Like many of Columbine's children, they were left to their own devices, which
produced murderous consequences and another deadly warning for the US school
system.

Fashion and factionalism - freedoms clearly treasured at Columbine - played a
part, as was tacitly acknowledged yesterday when local school authorities
banned the wearing of the stigmatised trenchcoats.

By omission, the ruling approved the rest: the heavy chains some wear at their
waist, and the swaggering manners of the Jocks. They, after all, are seen by
many parents and teachers as the archetypal clean-cut all-American boys.

Who cares that they wear their hats in class, and freely admit to harassing and
bullying anyone they deem inferior?

Will their freedoms come under scrutiny when the time comes to rewrite the
rules of conduct?
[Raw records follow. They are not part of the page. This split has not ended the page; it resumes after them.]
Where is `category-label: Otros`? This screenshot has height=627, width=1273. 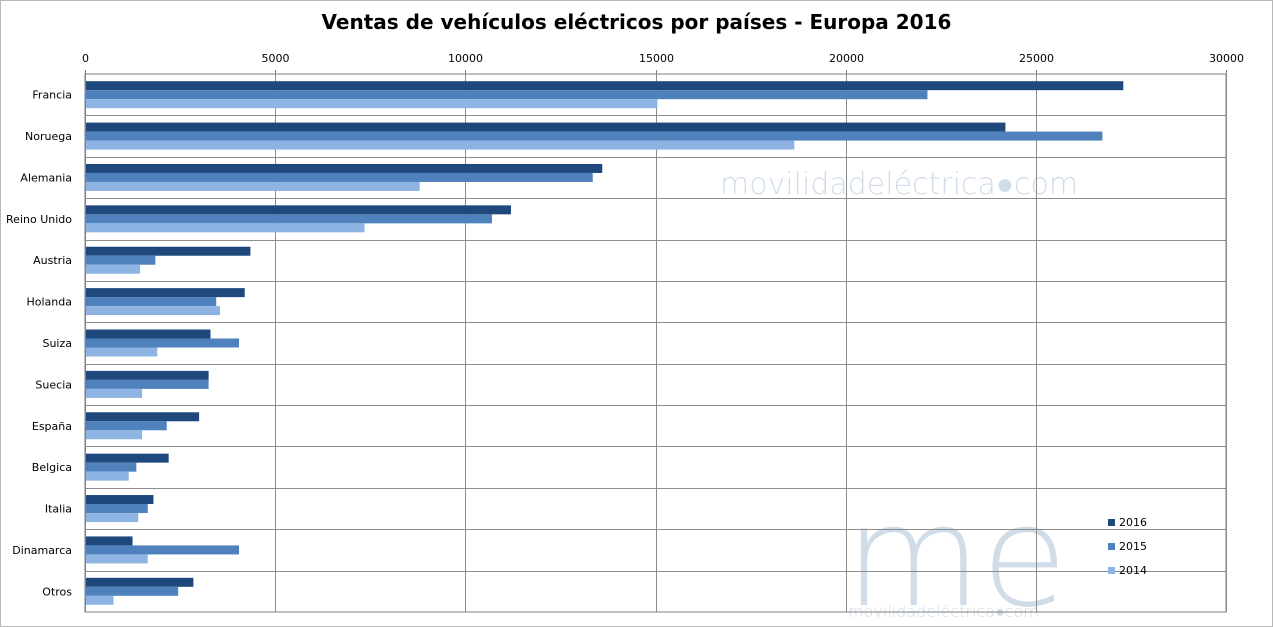
category-label: Otros is located at coordinates (57, 592).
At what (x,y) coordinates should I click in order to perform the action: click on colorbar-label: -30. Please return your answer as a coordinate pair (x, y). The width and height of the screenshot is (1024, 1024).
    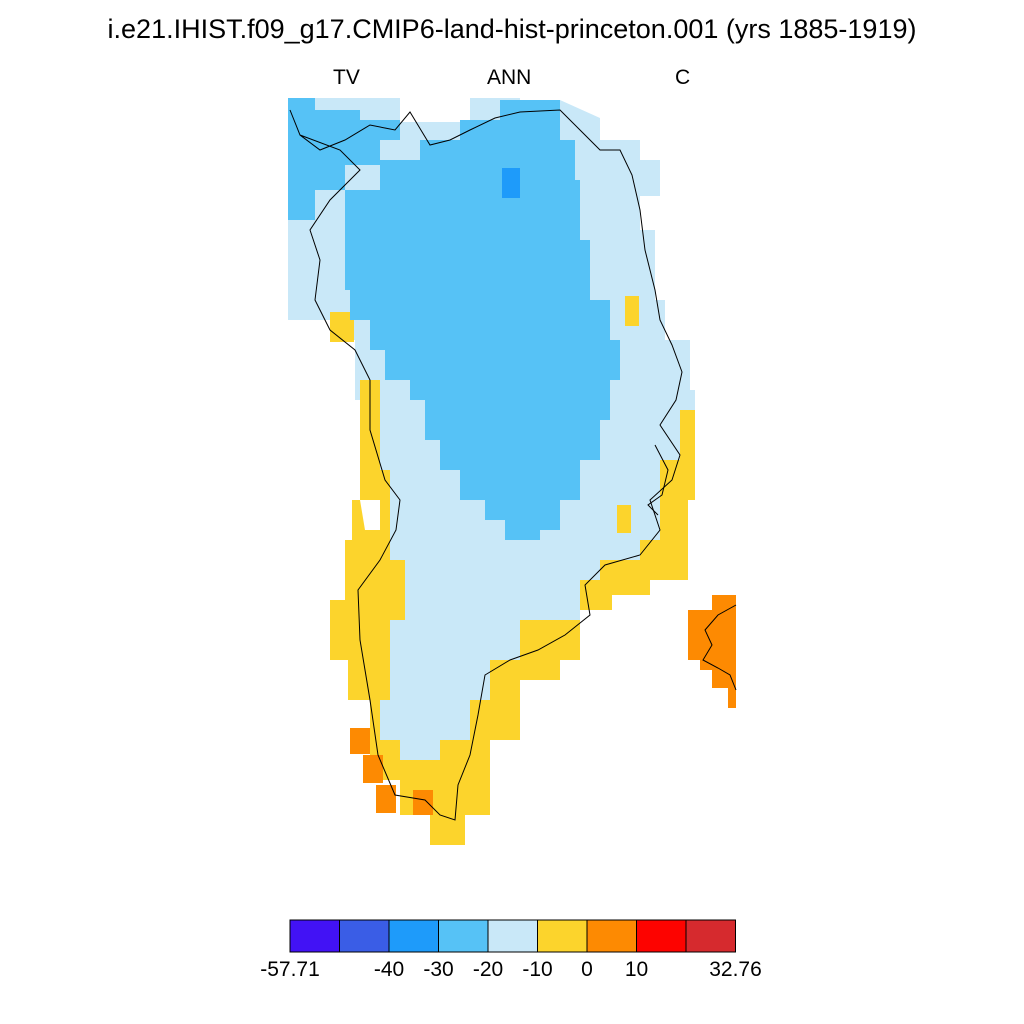
    Looking at the image, I should click on (438, 970).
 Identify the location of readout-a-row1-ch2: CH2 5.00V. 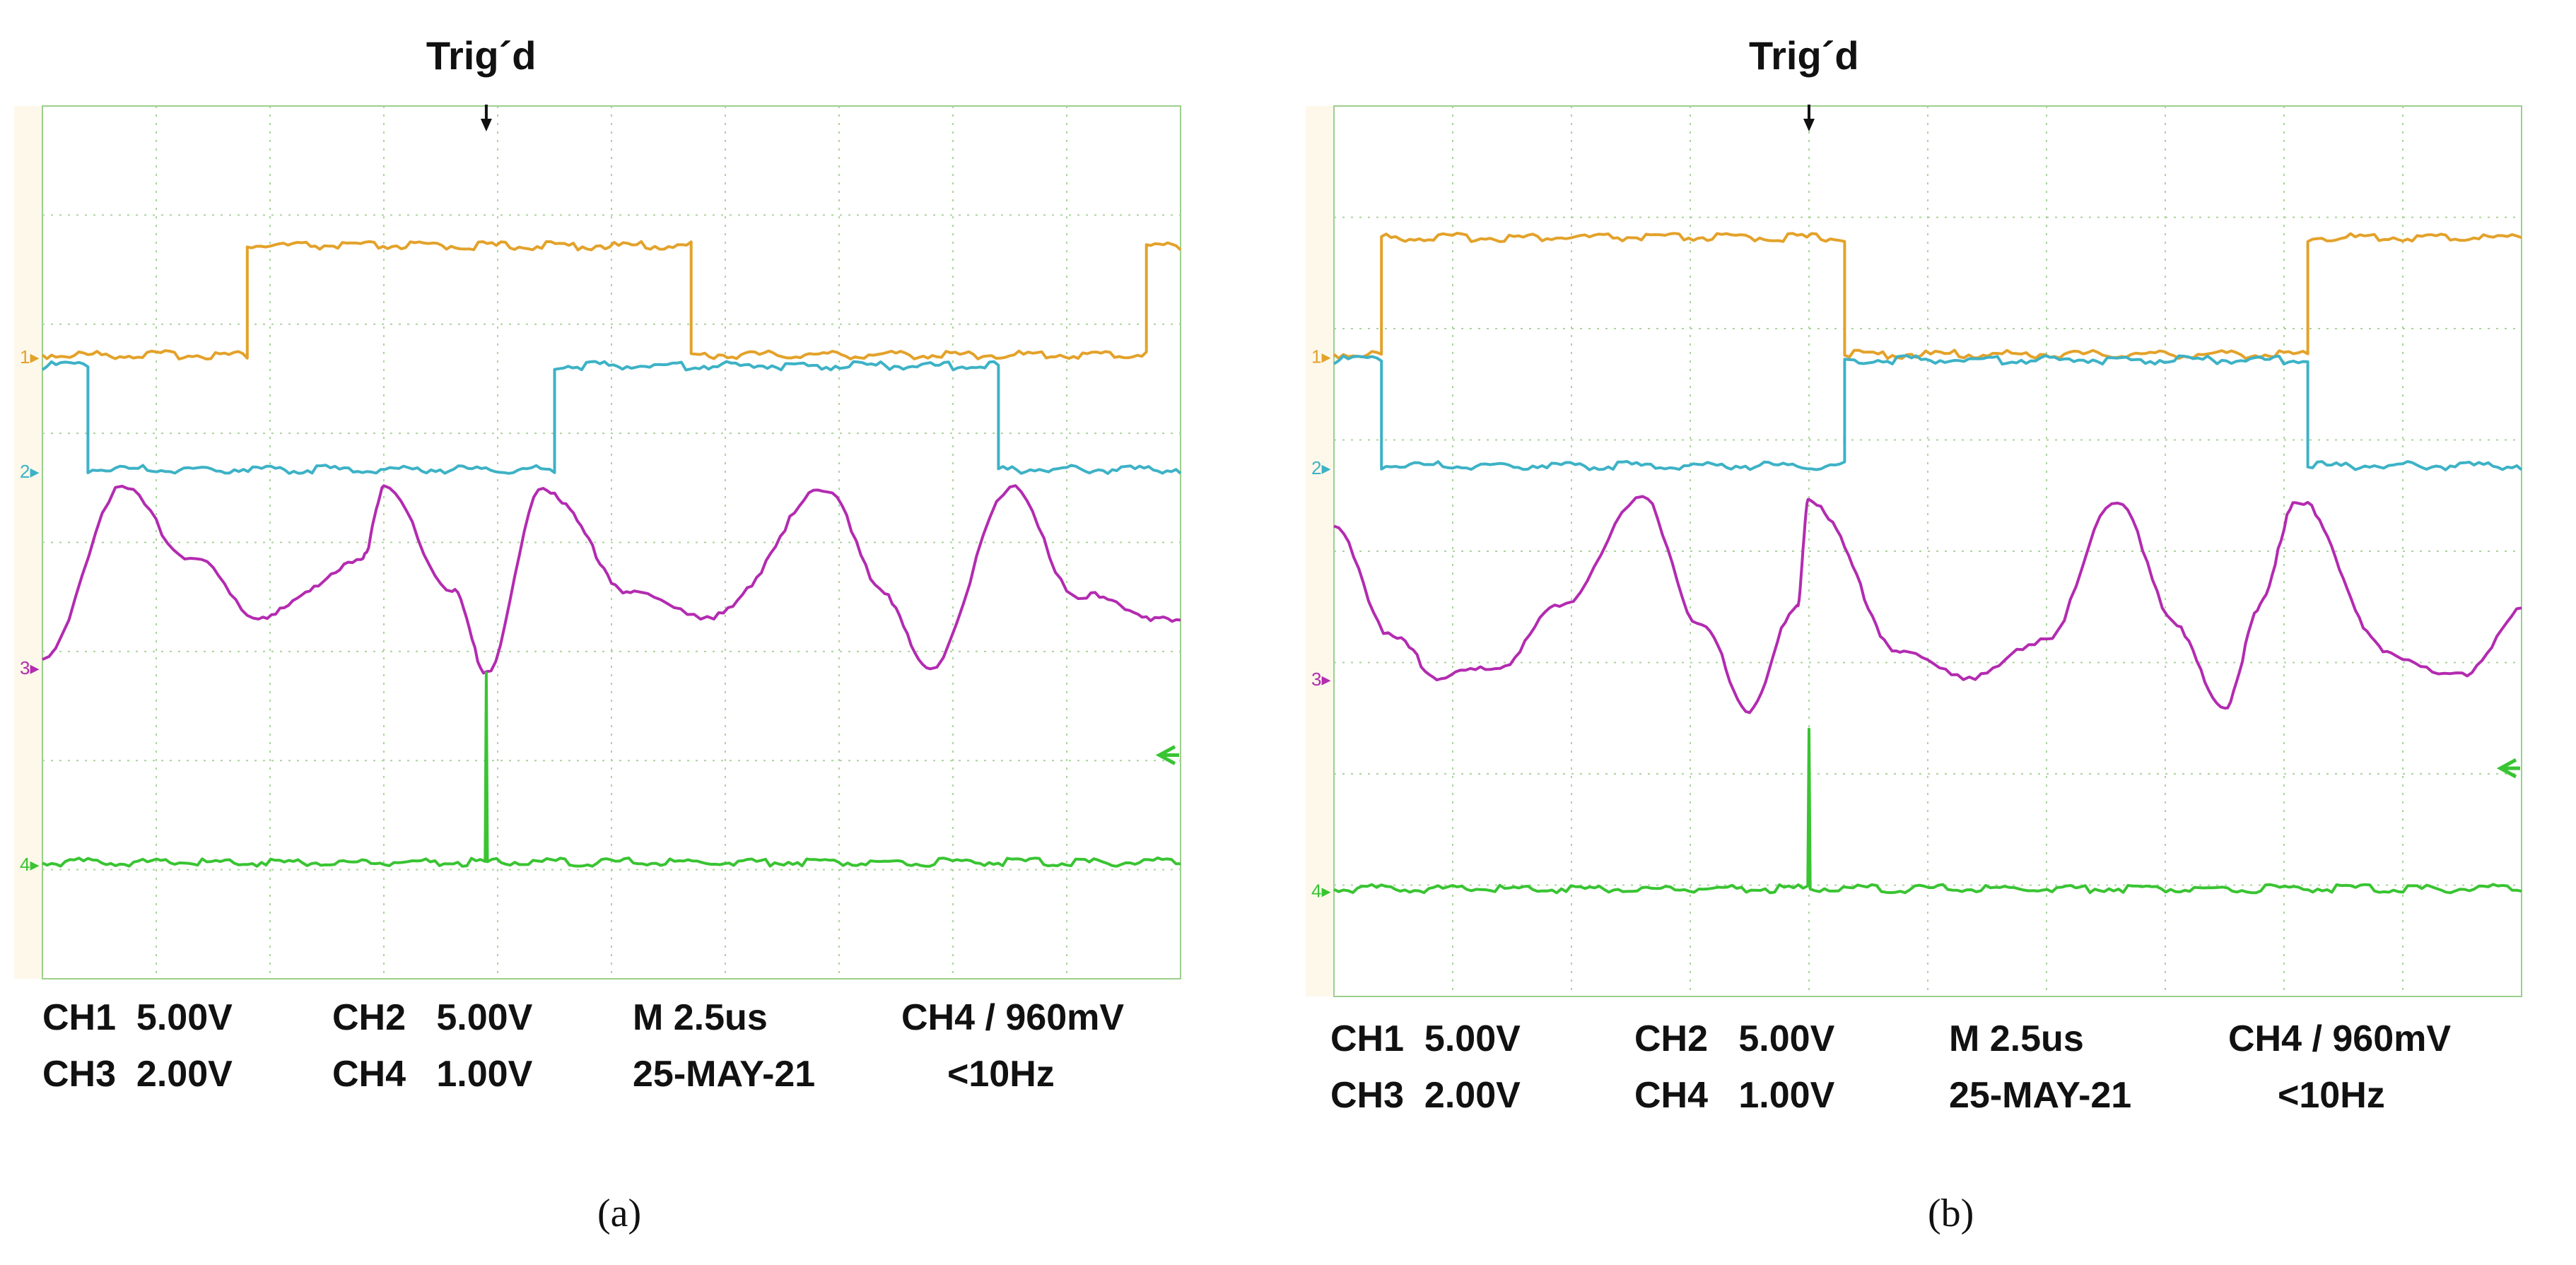
(433, 1018).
Without doubt, many privileges will be lost when, as now
seems inevitable, the menacing paraphernalia of inner-city school life comes to
this green and pleasant suburb, a 20-minute drive from central Denver.

On the surface, Littleton still represents the clean and orderly ideal of the
New West, where people come to start over. There are vast green fields where
patches of buckled asphalt serve as yards in city schools. There are no metal
detectors at the entrances to its campuses. There are no wire mesh fences
locking children in and keeping predators out. The walls are not plastered with
city-style posters warning against carrying guns or knives.

Columbine's only defences against itself and outsiders are one fatherly deputy
and a handful of security guards.

But all that is about to change. When the metal detectors are installed,
Littleton and towns like it will be one step further from the New West paradigm
and one step closer to the US norm, which demands ironwork and muscle to police
rather than protect its unfathomable young.